22. Hannah Hinchman, Little Things in a Big Country: An Artist and Her Dog on the Rocky Mountain Front (2004) (10/12/19)
This gorgeous book is part artist journal and part natural history, of a spot in western Montana—or really, simply life well lived, in a land that I, for one, wish I had some sort of access to. I bought this book used, and on the flyleaf is this inscription:Fall 2004Indeed: it put me, too, in a very special place. (And I wonder about Anne Stine: Did she not appreciate the gift, and donate the book to a local library? Did she die? Why did this book float into my possession?)
Dear Anne Stine,
I hope you will enjoy this book as much as I did. It picked me up and put me in a very special place.
Love,
Ellen
The magic in this book is wrought by the lovely writing (hand-lettered) —all the senses in play, a genuine love of place—recounting the author's ramblings with her dog, Sisu, over an expanse of wild territory, and especially by the gorgeous paintings (watercolor, pastel) and pen drawings, close up and from afar, capturing the beauty. It is a song, a celebration, of place.
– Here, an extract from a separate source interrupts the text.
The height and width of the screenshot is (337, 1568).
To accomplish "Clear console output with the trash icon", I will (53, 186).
The illustrations feature maps, footprints, details of grasses, Sisu asleep or falling through ice, the Front Range, various birds, various plants, a cowboy's butt, cleavage planes of rocks, stacks of bubbles frozen into pond ice. Every spread is a work of art. And an education.
Surprisingly, I found no images online from this book, so I shot a few iPhone snaps, just to give an idea of the beautiful composition and art. Also, here are a couple of passages I flagged for the lovely writing. One gets at her ability to observe; the other, at a more philosophical side.
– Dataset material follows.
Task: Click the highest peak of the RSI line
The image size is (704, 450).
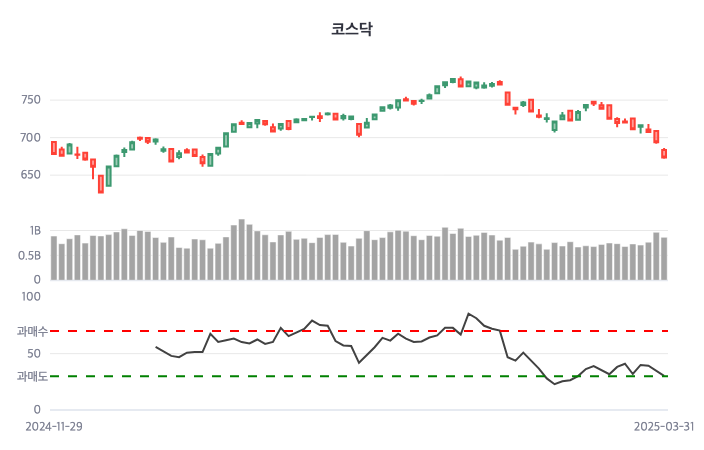Action: (469, 313)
One bank of the slough is a grassy sward, easy to navigate even for a bumbler. The principal beaver dam is old enough to be reedgrass-grown and wide enough to stroll across. From a perch in the middle of the dam, you have a privileged view of hundreds of nesting blackbirds, elusive ducks like cinnamon teal and shovelers, working muskrats, basking turtles, hunting herons and nest-setting sandhill cranes. Audible but rarely visible (unless they fly) are snipe, wee sora rails and the deeply mysterious bittern. At this season, there's never a duckless, hawkless or gull-less interval in the sky. Sound extends my habitat range—I can hear curlews and meadowlarks on the distant prairie uplands.
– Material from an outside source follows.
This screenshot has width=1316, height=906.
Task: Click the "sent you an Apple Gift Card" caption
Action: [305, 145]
Workaday sadness is diluted and absorbed outdoors in the "more than human" world. Spirits are revived by the constancy of the real. And what do we really know of all this—the substance of light, the inner lives of creatures, the forming and dissolving of clouds and mountains, the countless events playing out simultaneously, ceaselessly? I find it soothing to be rendered insignificant. And am cheered just to be at home on the planet, upright and walking around, in the midst of the vast unknowable.